Utah Republican leaders, led by U.S. Sen. Orrin Hatch, campaigned hard to get President Donald Trump to take a second look a monument designated by President Barack Obama near the end of his term.
Hatch and others contend the monument designation is a layer of unnecessary federal control that hurts local economies by closing the area to new energy development.
Hatch said in a statement he looks forward to hosting Zinke and showing him “our beautiful state and working with him to give the people of San Juan County a voice in protecting the lands they’ve lived on for generations.”
Zinke will spend Sunday in Salt Lake City before traveling Monday to the southeastern corner of Utah to spend time in the Bears Ears area.
On Wednesday, he’ll be in the area near the Grand Staircase-Escalante National Monument.
Interior officials haven’t made public the details of whom Zinke plans to meet with. But officials with a coalition of five tribes that pushed for the Bears Ears designation said they have a one-hour meeting with Zinke Sunday in Salt Lake City.

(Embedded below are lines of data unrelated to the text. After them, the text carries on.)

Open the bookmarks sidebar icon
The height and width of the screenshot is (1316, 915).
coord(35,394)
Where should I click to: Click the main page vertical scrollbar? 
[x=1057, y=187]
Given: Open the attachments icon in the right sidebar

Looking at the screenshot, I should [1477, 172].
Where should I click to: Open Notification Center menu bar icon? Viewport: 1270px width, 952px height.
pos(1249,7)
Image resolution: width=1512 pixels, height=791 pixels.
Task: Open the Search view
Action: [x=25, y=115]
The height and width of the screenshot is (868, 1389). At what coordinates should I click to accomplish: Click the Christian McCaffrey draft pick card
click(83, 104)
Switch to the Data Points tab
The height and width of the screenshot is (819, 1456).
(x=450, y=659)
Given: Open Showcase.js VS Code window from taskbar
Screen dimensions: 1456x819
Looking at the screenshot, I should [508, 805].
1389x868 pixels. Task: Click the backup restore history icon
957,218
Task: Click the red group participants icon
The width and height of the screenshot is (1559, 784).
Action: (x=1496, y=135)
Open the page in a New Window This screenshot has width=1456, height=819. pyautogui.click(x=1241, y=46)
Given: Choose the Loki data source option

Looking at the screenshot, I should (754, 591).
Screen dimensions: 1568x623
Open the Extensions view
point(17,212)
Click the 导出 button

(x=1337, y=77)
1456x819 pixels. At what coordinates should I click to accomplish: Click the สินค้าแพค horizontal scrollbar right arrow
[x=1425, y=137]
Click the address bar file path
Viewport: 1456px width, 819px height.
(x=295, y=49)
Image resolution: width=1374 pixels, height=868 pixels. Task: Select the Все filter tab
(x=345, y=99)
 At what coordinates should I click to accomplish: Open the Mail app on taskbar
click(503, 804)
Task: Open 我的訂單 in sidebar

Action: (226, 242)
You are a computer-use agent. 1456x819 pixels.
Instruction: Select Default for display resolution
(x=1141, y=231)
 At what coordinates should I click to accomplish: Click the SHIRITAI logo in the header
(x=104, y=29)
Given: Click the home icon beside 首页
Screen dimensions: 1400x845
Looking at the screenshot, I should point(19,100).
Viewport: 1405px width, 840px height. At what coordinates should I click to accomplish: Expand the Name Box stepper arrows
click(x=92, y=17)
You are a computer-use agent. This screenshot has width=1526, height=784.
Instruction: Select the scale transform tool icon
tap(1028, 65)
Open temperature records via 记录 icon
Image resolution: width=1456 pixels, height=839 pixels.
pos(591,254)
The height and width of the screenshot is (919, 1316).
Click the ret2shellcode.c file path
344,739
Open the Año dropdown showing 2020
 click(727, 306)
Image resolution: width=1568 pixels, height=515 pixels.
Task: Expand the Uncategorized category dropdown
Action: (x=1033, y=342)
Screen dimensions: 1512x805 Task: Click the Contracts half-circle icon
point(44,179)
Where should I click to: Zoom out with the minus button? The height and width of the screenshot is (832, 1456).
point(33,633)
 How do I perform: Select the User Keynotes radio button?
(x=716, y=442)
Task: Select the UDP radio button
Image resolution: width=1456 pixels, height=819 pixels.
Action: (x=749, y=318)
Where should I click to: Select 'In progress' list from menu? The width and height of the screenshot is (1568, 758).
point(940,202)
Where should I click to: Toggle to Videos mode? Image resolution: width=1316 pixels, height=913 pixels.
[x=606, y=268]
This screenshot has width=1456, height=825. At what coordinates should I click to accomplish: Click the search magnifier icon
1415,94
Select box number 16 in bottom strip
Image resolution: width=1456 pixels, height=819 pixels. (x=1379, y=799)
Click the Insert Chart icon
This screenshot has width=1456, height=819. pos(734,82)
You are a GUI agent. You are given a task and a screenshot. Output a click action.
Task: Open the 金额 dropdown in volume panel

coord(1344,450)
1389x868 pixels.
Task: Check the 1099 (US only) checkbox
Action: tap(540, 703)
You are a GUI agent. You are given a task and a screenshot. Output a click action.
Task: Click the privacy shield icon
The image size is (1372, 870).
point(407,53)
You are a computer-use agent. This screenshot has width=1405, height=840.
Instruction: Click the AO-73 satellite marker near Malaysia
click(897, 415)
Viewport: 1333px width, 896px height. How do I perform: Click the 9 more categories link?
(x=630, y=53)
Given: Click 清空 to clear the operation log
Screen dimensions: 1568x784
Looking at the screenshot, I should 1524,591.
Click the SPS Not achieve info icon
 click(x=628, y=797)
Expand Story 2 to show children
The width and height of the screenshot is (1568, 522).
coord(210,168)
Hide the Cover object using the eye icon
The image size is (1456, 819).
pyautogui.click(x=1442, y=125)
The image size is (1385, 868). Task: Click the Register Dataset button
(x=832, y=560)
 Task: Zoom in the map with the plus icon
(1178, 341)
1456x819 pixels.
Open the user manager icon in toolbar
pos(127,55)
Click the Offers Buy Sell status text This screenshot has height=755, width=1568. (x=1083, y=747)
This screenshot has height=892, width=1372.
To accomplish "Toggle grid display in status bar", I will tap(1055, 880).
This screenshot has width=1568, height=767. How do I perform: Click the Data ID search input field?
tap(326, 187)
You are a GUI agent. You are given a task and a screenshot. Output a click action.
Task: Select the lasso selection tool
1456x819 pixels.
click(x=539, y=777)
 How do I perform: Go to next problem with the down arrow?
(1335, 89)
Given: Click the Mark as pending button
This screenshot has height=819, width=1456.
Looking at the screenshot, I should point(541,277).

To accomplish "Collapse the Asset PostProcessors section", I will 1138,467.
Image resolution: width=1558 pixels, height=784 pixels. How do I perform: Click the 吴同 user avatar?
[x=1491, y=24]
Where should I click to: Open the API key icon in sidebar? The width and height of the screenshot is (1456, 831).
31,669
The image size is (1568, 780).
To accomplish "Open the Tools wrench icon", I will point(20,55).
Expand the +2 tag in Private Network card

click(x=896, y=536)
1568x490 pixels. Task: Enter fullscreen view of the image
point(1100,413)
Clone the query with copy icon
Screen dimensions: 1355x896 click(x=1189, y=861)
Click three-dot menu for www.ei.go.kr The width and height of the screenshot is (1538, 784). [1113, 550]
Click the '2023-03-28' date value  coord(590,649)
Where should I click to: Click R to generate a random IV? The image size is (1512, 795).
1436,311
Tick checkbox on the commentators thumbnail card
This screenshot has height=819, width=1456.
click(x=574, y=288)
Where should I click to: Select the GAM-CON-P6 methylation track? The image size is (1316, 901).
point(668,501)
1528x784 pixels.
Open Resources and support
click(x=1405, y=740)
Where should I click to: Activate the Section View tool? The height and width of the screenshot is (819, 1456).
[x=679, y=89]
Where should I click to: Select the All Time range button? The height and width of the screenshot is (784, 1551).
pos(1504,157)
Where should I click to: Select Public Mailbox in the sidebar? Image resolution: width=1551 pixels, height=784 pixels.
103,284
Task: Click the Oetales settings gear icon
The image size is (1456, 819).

Natasha Hales, the Bears Ears Inter-Tribal Coalition lead staffer, said members plan to tell Zinke about their long history with the Bears Ears land and the landscape’s sacred importance.
They also plan to reiterate that they willing to take legal action to defend the monument if needed.
“The Utah congressional delegation is cherry picking a few voices in opposition to this but there’s overwhelming support for this,” Hales said. “We wanted to take Secretary Zinke out on the ground with our people and show him around but that invitation was never extended.”
The monument review is rooted in the belief Trump and other critics that a law created by President Theodore Roosevelt to designate the monument has been improperly used to protect wide expanses of lands instead of places with particular historical or archaeological value.
Grand Staircase-Escalante is 1.9 million acres (7,700 square kilometers), about the size of Delaware. Bears Ears is a bit smaller at 1.3 million acres (5,300 square kilometers).
Conservation groups counter that the review puts in limbo protections on large swaths of land home to ancient cliff dwellings, towering Sequoias, deep canyons and oceans habitats where seals, whales and sea turtles roam.
Environmental groups have vowed to file lawsuits if Trump attempts to rescind monuments, which would be unprecedented.
Patagonia, the outdoor clothing company, put ads in newspapers in Utah and Montana over the weekend playing off Trump’s own comments at the signing of the executive order in which he said, “I’ve heard a lot about Bears Ears, and I hear it’s beautiful.”
“Mr. President, Bears Ears National Monument is beautiful,” the ad said, listing how it has more species diversity than Yellowstone and darker skies than Yosemite.
Zinke has said the report will recommend whether any monuments should be abolished or resized.
He promises an open-minded approach and said he remains opposed to selling any federal land or transferring it to state or local control.
Congress might weigh in as well. Numerous bills on the issue were introduced in the previous session, including measures to prevent the president from establishing or expanding monuments in particular states and to require consent of Congress or state legislatures.